Make an exact copy of the whole listing, but leave its pictures out.

• _EXCERPTED DATA_
================================

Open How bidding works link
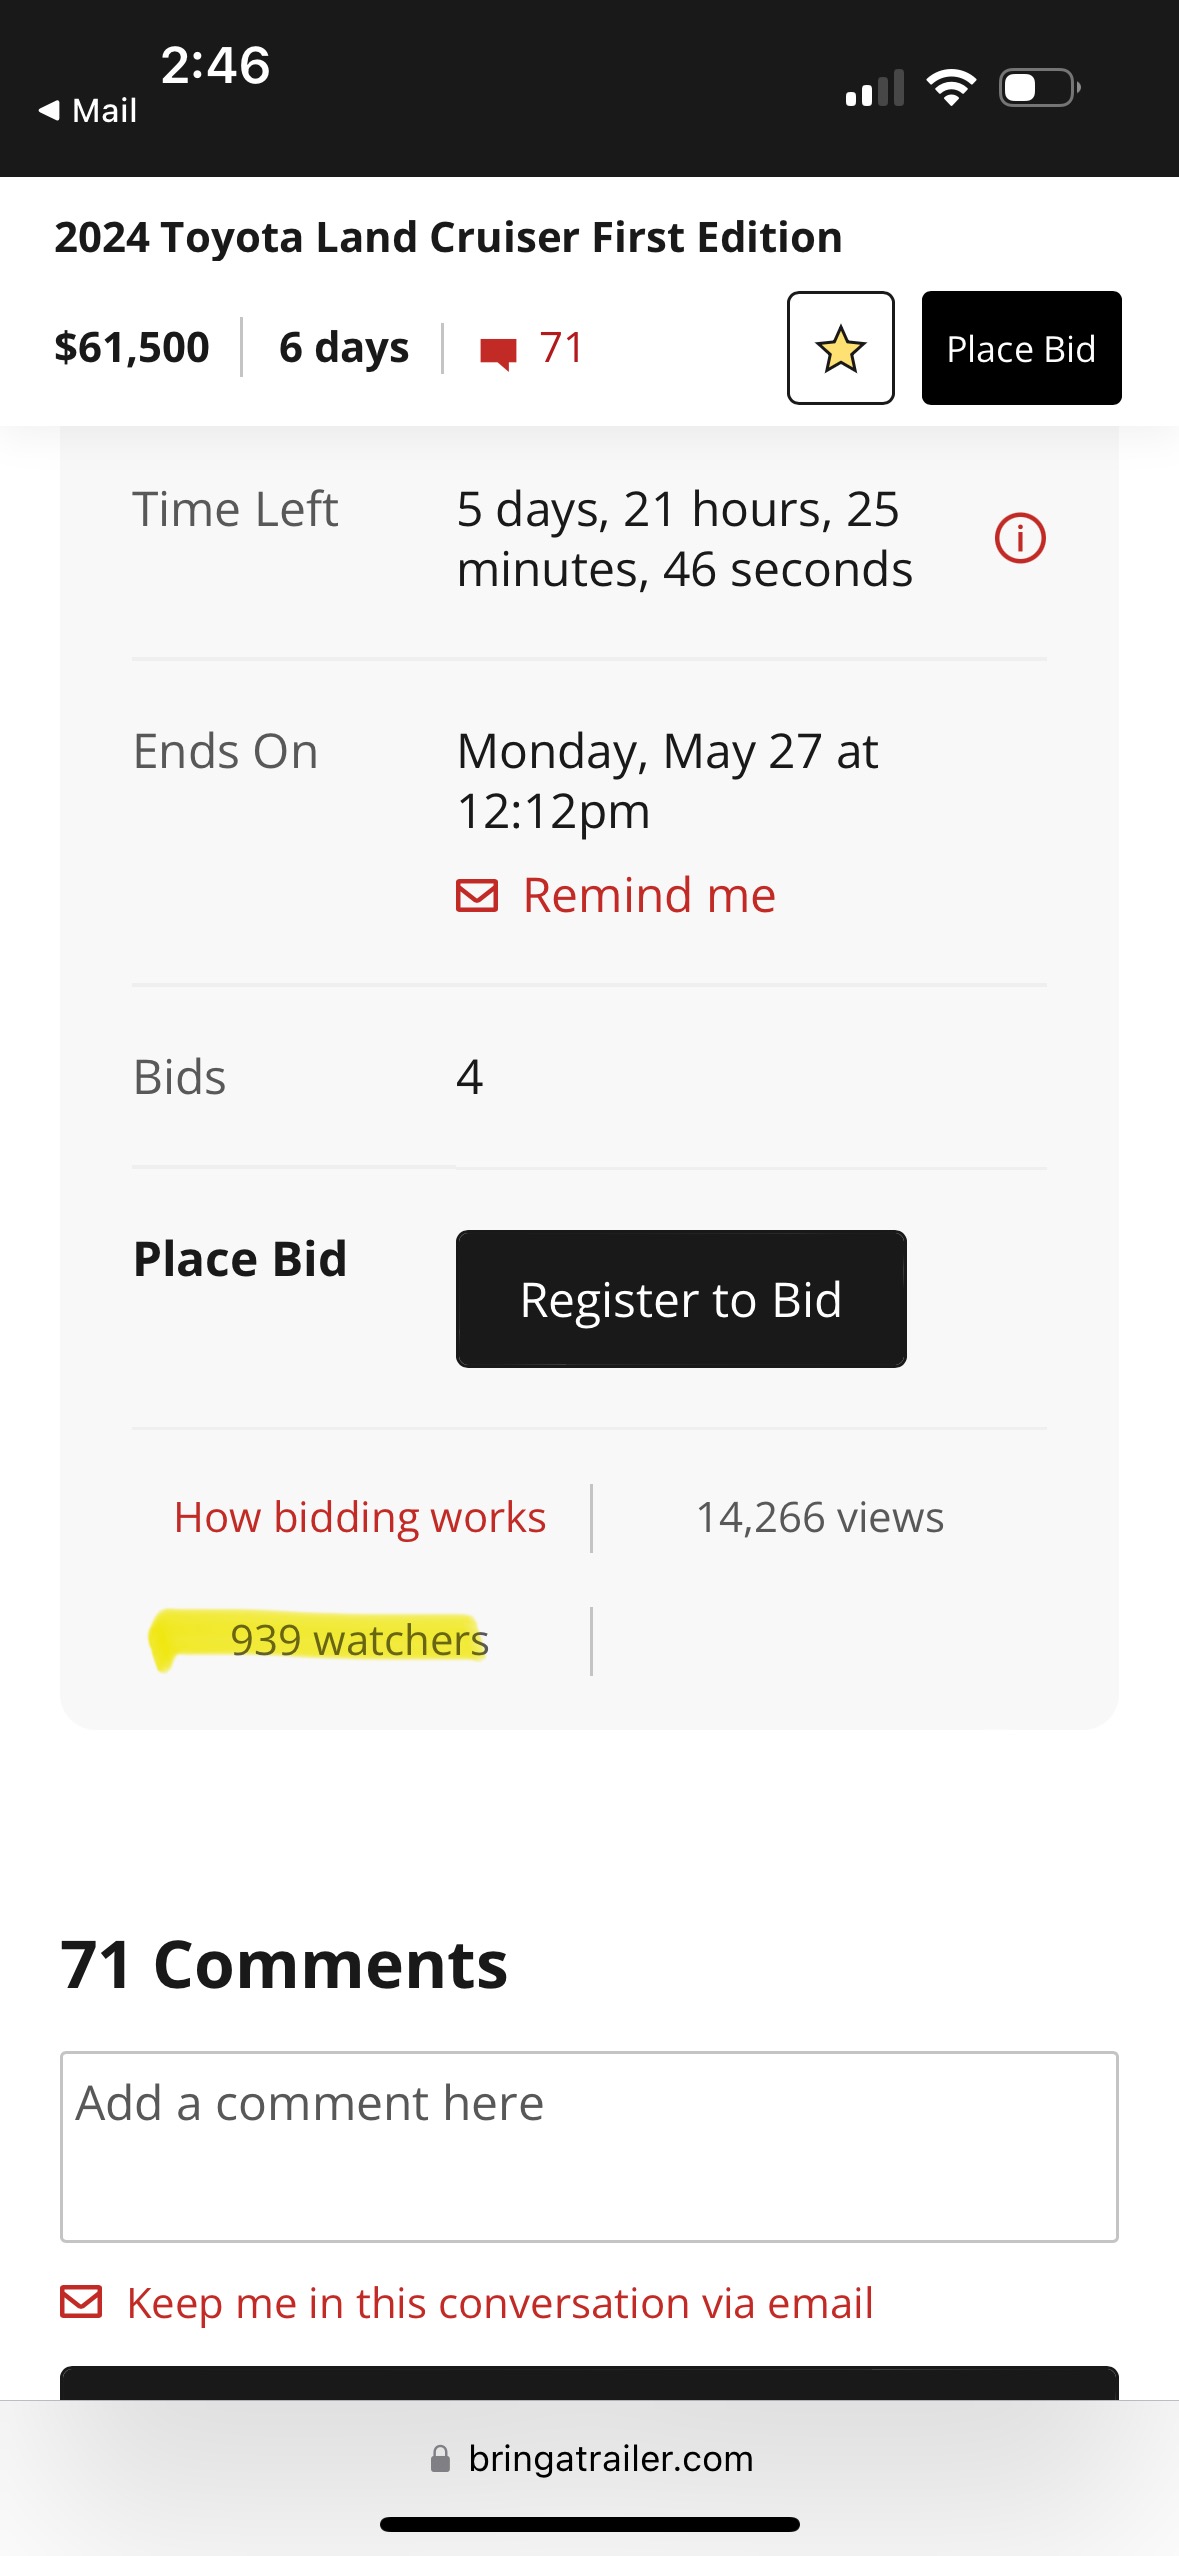 [x=360, y=1517]
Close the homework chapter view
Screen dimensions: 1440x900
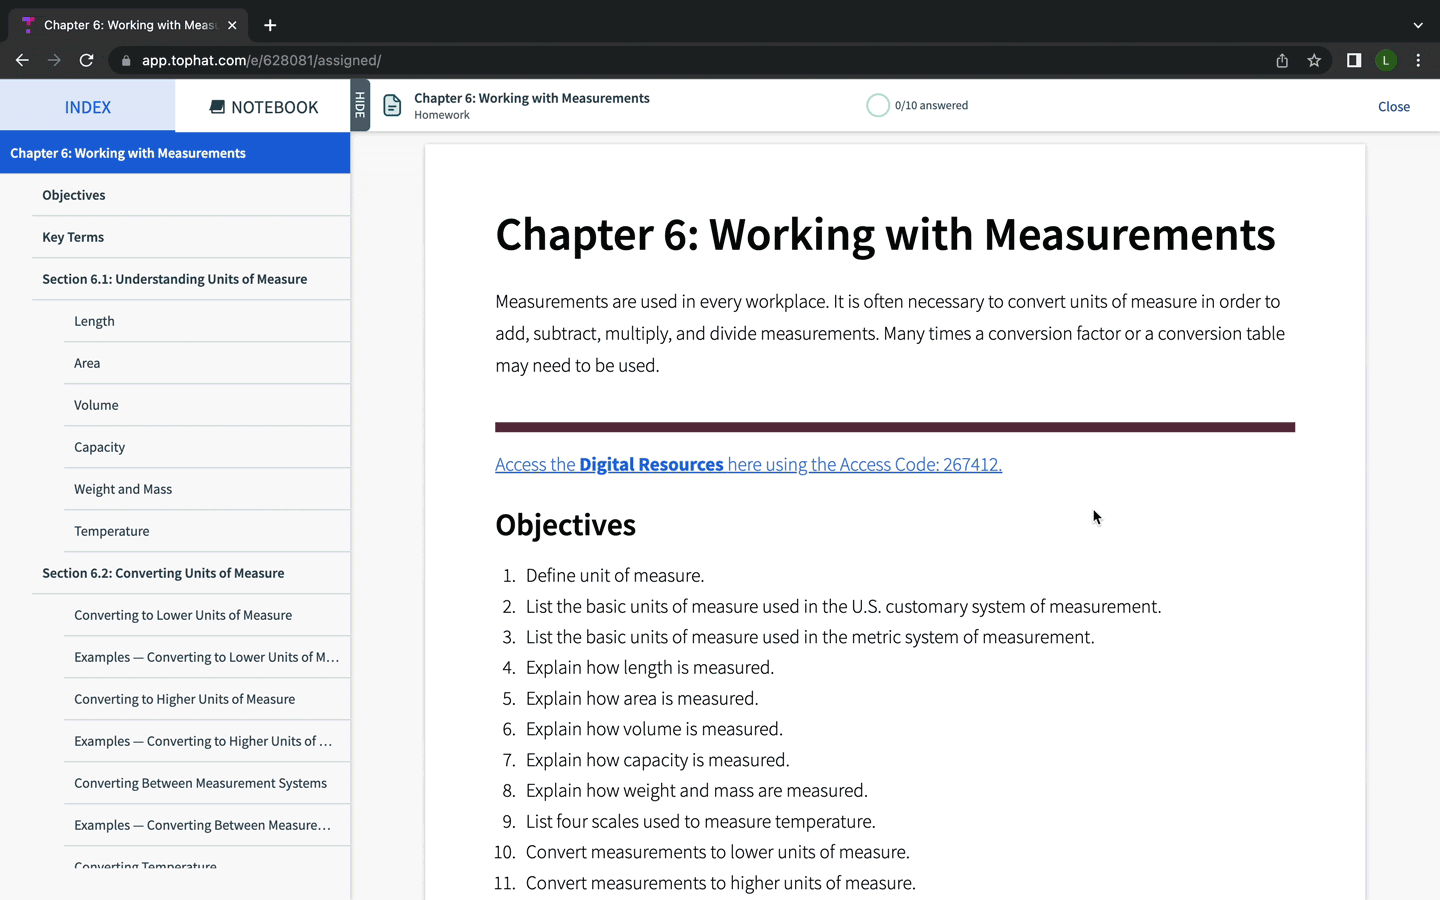point(1393,106)
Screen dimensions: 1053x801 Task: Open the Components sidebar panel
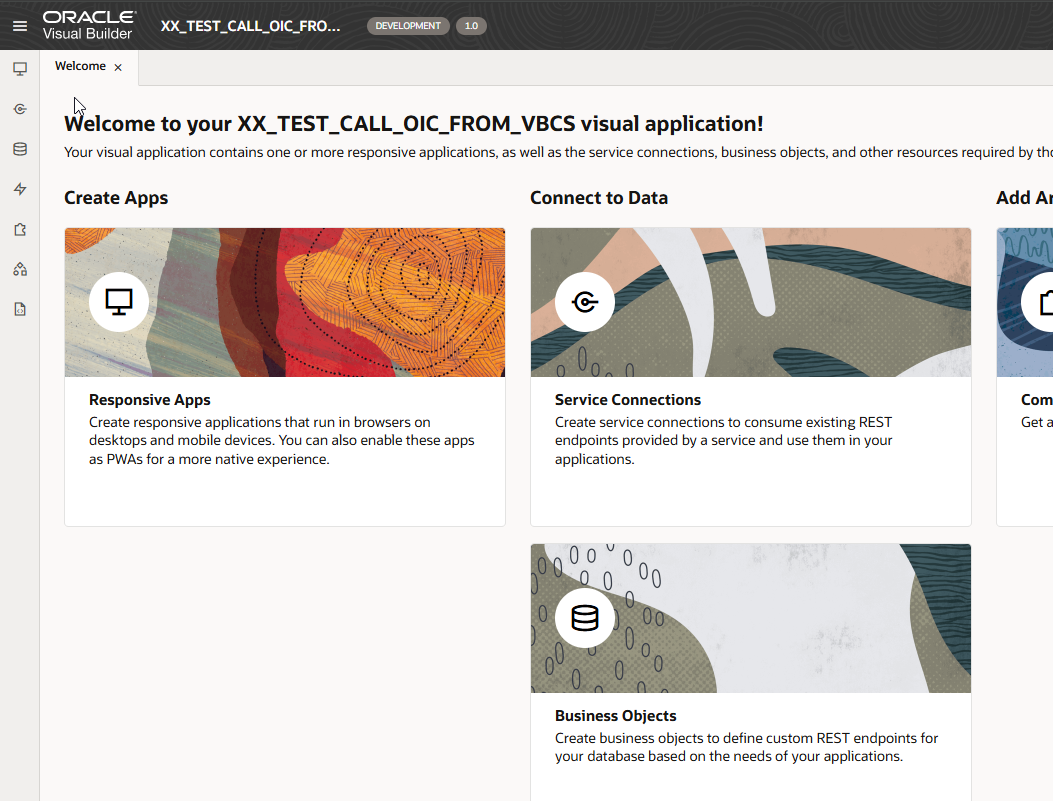[20, 228]

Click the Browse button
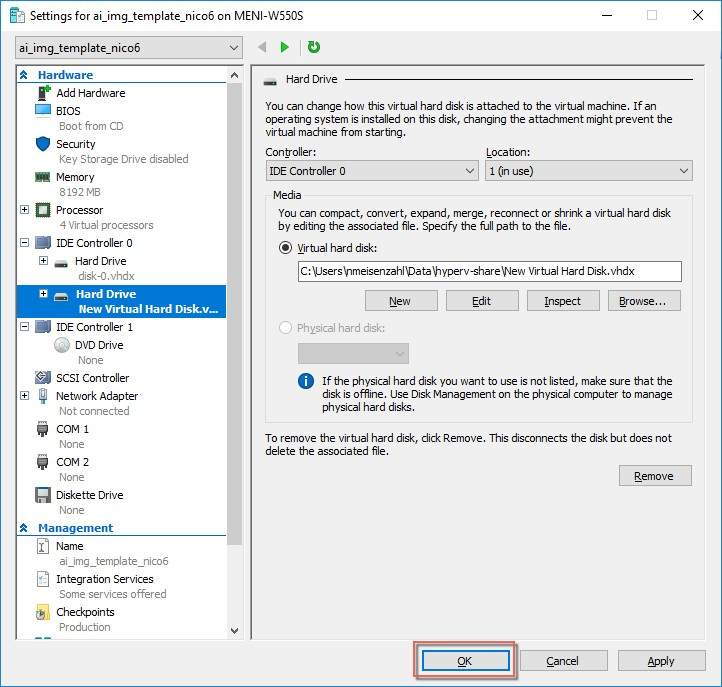[649, 301]
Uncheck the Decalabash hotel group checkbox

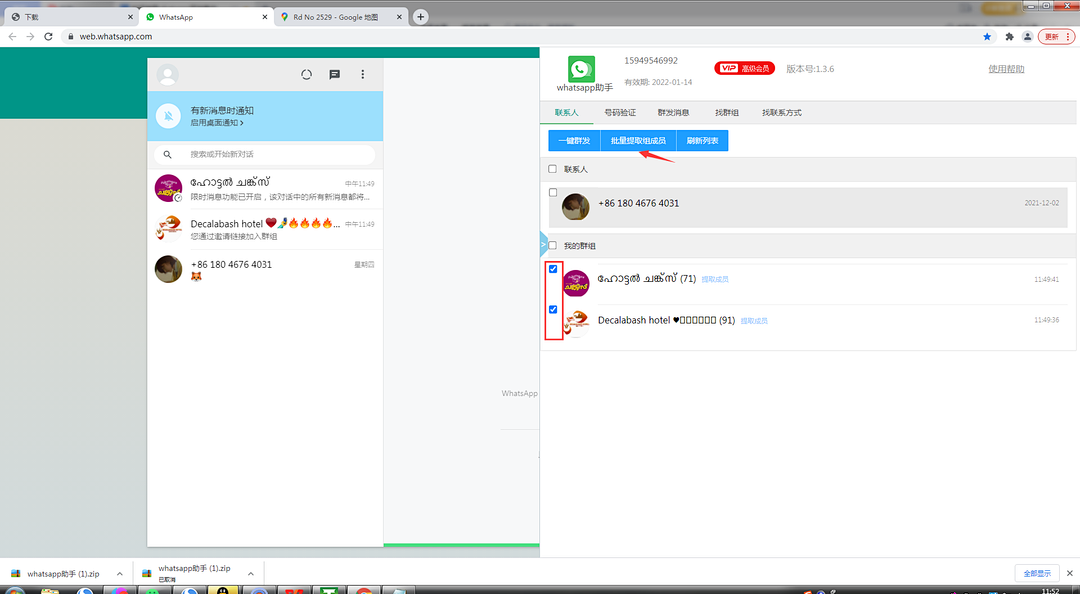pos(553,309)
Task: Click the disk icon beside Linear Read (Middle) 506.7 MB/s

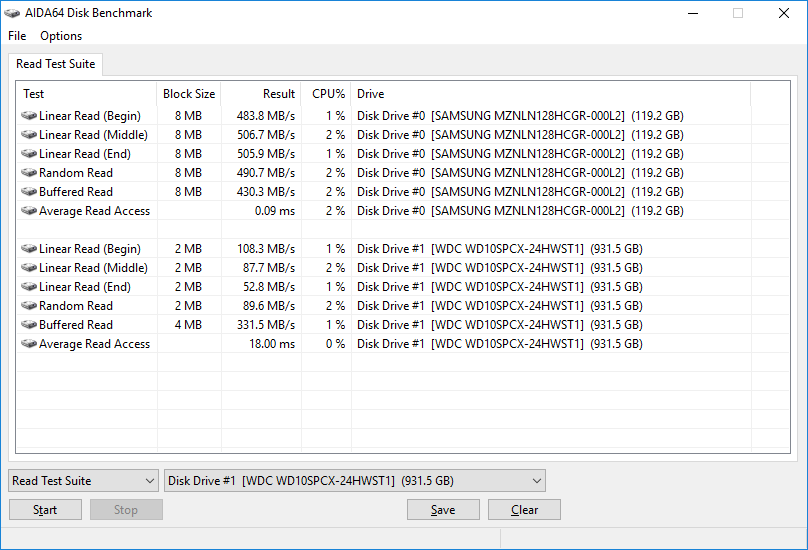Action: coord(29,135)
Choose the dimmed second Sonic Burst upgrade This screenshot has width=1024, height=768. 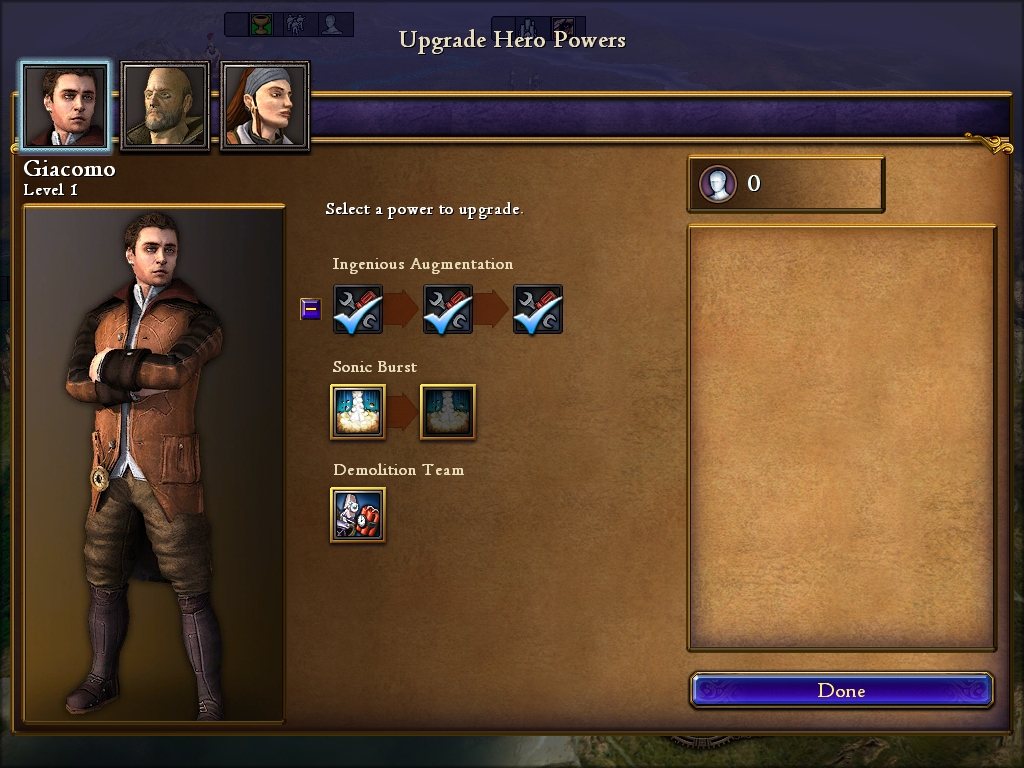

================================

• _COMPLETED TASK_
Open How bidding works link
 [x=360, y=1517]
Close the homework chapter view
Screen dimensions: 1440x900
point(1393,106)
Screen dimensions: 1053x801 Task: Open the Components sidebar panel
[20, 228]

Click the Browse button
[649, 301]
Uncheck the Decalabash hotel group checkbox

pos(553,309)
Task: Click the disk icon beside Linear Read (Middle) 506.7 MB/s

Action: coord(29,135)
Choose the dimmed second Sonic Burst upgrade This screenshot has width=1024, height=768. 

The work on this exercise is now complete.